(TEXT SECTION)
···

Now for the doublespeak: Many proponents of Health Savings Accounts (HSA) that can only be accessed under a high-deductible health plan tout the increased role of health care consumers. With larger out-of-pocket spending initially, consumers have greater incentives to eliminate unneeded and costly health services. But success on this count is routinely dismissed in the media as having undesirable side effects–as in today’s Wall Street Journal (HSA Users Find Hassles Amid Savings, May 1, 2008, Personal Journal, page D1):
…average health-insurance costs rose 3.6% in the past two years for employers who offered high-deductible plans, compared with a rise of 7% for employers without such plans.
That’s followed by
Some analysts say much of those employer savings come because many HSA participants tend to forgo care.
Excuse me, but isn’t this exactly how it’s supposed to work?! The language in all such instances usually hints (as does this WSJ report) that the forgone care is valuable and people with HSAs are therefore suffering unduly. Such implied criticism is unjustified unless accompanied with the qualification that the rejected health care services may not be valuable or cost effective.
Indeed, the article later cites a patient with an HSA “fighting” with a doctor about routine physicals and cardiac exams. The doctor wants these exams to be taken regularly, whereas the patient does not because the high-deductible HSA implies larger out-of-pocket payments. In my personal experience, both types of health checkups are most often a waste of time–all they do is separate the patients from their money, which goes to the doctors.
But if many more consumers were to obtain HSAs and economize their health care spending, it would clearly be a problem for the medical profession. And news reporters usually accept, without further questioning, analysts’ comments about unneeded patient suffering because of forgone care. Clearly, wider use of HSAs and better management of consumers’ health care dollars face tremendous hurdles–the medical profession’s self-interest being the biggest one of all. (And I hope my doctor doesn’t read this.)

···

(Lines drawn from a dataset)
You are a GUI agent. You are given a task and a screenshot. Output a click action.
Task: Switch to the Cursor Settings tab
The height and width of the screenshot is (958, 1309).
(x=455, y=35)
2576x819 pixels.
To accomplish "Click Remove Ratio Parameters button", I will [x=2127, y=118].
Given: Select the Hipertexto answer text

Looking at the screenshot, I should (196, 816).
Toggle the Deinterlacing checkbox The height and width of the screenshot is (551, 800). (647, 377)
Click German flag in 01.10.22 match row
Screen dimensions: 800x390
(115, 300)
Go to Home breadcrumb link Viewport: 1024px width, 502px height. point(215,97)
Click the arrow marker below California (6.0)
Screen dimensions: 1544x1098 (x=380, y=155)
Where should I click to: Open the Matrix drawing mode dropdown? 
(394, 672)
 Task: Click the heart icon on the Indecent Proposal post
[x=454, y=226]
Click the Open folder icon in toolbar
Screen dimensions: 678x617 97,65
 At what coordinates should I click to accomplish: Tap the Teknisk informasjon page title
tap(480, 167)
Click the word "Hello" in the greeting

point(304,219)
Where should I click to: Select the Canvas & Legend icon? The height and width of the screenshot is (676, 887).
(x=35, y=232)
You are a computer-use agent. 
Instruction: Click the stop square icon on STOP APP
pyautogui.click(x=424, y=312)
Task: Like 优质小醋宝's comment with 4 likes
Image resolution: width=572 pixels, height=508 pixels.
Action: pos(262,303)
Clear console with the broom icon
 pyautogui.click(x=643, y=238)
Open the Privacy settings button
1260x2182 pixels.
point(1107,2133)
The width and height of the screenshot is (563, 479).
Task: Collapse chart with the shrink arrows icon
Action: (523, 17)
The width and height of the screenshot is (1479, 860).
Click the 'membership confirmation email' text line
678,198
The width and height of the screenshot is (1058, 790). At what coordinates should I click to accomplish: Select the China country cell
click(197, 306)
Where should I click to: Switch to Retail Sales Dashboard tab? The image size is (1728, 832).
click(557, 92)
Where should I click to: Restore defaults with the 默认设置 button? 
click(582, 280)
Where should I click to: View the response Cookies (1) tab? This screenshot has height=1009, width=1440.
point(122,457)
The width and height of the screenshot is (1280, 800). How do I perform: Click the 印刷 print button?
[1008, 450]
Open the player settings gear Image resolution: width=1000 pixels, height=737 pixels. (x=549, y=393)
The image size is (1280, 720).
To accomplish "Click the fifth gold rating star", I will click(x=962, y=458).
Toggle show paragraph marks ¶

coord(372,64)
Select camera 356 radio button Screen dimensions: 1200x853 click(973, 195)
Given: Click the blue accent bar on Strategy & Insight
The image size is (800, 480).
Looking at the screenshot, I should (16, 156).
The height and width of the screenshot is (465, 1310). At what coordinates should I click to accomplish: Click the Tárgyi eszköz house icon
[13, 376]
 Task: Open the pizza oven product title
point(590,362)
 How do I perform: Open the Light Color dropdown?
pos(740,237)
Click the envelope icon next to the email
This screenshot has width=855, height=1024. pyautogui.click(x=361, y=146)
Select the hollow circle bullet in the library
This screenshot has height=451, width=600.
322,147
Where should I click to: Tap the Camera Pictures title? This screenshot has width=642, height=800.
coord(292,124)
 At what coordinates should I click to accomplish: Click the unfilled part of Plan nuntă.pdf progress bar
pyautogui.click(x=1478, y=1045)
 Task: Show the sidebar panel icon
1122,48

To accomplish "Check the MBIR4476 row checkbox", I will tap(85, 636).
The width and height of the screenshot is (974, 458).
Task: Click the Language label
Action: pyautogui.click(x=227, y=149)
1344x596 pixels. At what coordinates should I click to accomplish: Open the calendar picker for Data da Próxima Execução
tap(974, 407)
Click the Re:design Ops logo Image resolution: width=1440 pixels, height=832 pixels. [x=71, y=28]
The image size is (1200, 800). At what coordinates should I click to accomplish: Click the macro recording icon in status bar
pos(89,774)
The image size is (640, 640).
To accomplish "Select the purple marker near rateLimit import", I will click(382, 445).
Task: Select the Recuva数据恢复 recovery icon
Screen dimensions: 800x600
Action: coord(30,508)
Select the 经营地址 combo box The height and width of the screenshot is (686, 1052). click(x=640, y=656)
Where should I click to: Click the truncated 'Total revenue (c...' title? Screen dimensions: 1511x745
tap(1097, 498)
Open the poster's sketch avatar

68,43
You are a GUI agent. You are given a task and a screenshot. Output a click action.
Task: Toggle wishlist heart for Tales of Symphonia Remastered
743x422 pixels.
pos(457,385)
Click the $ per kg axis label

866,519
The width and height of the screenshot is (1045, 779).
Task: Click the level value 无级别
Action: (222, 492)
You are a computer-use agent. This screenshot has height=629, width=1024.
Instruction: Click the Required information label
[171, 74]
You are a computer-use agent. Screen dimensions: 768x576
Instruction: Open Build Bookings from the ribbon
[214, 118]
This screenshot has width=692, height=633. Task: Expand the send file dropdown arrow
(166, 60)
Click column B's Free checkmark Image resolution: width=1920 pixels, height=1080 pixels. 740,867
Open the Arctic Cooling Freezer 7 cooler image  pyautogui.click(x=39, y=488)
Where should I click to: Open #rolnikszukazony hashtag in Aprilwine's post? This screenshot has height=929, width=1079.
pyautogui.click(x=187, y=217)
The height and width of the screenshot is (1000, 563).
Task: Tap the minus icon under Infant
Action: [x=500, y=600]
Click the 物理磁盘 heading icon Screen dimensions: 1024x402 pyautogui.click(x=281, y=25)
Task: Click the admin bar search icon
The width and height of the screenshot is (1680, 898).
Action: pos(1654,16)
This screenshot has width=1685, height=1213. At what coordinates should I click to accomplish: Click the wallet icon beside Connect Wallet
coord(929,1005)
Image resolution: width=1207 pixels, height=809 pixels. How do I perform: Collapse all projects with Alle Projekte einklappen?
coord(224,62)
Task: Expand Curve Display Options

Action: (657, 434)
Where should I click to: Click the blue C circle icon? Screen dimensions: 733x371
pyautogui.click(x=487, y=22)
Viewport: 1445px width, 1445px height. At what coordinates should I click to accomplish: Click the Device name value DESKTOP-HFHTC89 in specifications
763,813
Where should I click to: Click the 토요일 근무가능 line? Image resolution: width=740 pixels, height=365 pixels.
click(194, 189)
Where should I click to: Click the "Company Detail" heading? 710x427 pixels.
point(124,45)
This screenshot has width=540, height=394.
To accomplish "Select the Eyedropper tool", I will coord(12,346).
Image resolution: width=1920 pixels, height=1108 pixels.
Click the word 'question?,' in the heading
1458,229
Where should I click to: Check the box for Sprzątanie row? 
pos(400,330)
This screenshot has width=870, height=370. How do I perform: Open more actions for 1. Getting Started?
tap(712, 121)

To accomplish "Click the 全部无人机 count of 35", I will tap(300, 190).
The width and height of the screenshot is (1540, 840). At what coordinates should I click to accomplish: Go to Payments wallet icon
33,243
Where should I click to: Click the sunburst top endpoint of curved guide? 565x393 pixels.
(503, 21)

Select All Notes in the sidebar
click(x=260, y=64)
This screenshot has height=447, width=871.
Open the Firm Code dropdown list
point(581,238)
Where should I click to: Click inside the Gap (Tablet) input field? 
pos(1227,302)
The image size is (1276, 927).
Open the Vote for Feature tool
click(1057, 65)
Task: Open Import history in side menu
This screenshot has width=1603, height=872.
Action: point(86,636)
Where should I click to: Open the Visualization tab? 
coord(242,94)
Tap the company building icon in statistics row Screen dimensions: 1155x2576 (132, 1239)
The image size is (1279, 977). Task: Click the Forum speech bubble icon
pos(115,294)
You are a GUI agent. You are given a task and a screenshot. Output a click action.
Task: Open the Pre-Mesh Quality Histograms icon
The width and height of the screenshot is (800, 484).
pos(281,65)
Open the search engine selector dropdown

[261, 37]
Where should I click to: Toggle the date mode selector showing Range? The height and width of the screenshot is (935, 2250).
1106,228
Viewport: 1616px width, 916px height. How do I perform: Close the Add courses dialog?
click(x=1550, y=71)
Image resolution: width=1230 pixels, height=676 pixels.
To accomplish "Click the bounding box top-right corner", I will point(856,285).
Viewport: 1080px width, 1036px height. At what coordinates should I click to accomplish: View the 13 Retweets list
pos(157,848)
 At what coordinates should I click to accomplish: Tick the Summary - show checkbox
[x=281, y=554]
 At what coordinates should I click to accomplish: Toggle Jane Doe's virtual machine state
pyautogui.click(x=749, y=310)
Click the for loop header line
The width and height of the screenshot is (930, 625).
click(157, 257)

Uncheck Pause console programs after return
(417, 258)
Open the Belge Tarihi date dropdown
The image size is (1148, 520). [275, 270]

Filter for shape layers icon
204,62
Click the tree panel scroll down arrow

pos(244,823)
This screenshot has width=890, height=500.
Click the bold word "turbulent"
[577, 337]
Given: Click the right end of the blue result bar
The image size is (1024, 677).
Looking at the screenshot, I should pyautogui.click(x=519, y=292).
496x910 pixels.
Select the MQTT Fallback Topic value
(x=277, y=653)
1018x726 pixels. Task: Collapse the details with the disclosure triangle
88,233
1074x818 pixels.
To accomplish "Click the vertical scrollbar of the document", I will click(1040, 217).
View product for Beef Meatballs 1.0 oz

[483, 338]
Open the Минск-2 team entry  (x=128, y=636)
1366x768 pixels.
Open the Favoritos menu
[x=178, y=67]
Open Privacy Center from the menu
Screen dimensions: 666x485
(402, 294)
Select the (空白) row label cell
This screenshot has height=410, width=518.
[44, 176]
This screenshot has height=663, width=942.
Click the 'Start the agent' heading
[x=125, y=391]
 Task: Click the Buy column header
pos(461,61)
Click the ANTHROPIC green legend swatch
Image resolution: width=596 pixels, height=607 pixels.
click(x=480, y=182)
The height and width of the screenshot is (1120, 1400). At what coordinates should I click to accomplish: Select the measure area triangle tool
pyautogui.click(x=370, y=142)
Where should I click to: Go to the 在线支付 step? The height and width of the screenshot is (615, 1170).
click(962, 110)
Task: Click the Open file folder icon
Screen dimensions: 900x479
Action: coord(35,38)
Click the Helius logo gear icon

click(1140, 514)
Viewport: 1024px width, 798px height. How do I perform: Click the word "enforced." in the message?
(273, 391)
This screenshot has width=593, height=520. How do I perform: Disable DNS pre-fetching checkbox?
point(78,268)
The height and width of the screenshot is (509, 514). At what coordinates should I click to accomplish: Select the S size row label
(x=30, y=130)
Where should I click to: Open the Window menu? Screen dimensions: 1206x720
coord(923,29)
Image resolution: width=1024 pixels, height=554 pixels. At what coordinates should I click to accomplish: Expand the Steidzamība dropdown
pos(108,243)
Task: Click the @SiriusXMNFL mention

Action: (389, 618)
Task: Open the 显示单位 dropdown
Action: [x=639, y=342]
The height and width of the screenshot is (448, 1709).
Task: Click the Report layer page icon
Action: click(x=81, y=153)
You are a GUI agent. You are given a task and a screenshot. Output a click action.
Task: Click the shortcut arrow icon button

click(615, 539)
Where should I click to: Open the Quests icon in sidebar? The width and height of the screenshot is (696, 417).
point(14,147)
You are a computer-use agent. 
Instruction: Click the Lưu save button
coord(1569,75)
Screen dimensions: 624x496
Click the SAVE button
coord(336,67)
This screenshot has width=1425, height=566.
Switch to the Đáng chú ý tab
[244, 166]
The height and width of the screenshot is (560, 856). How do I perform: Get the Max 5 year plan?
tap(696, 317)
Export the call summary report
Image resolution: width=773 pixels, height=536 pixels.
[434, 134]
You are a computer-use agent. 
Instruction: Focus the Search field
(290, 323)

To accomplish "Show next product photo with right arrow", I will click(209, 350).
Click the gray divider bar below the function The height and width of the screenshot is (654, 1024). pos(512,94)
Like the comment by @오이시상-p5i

···

(WHAT YOU SHOULD DO)
Write out the post on Health Savings Accounts in full, word for word. These lines are separate material with no connection to the post on Health Savings Accounts.

(SOLUTION TO THE EXERCISE)
Now for the doublespeak: Many proponents of Health Savings Accounts (HSA) that can only be accessed under a high-deductible health plan tout the increased role of health care consumers. With larger out-of-pocket spending initially, consumers have greater incentives to eliminate unneeded and costly health services. But success on this count is routinely dismissed in the media as having undesirable side effects–as in today’s Wall Street Journal (HSA Users Find Hassles Amid Savings, May 1, 2008, Personal Journal, page D1):
…average health-insurance costs rose 3.6% in the past two years for employers who offered high-deductible plans, compared with a rise of 7% for employers without such plans.
That’s followed by
Some analysts say much of those employer savings come because many HSA participants tend to forgo care.
Excuse me, but isn’t this exactly how it’s supposed to work?! The language in all such instances usually hints (as does this WSJ report) that the forgone care is valuable and people with HSAs are therefore suffering unduly. Such implied criticism is unjustified unless accompanied with the qualification that the rejected health care services may not be valuable or cost effective.
Indeed, the article later cites a patient with an HSA “fighting” with a doctor about routine physicals and cardiac exams. The doctor wants these exams to be taken regularly, whereas the patient does not because the high-deductible HSA implies larger out-of-pocket payments. In my personal experience, both types of health checkups are most often a waste of time–all they do is separate the patients from their money, which goes to the doctors.
But if many more consumers were to obtain HSAs and economize their health care spending, it would clearly be a problem for the medical profession. And news reporters usually accept, without further questioning, analysts’ comments about unneeded patient suffering because of forgone care. Clearly, wider use of HSAs and better management of consumers’ health care dollars face tremendous hurdles–the medical profession’s self-interest being the biggest one of all. (And I hope my doctor doesn’t read this.)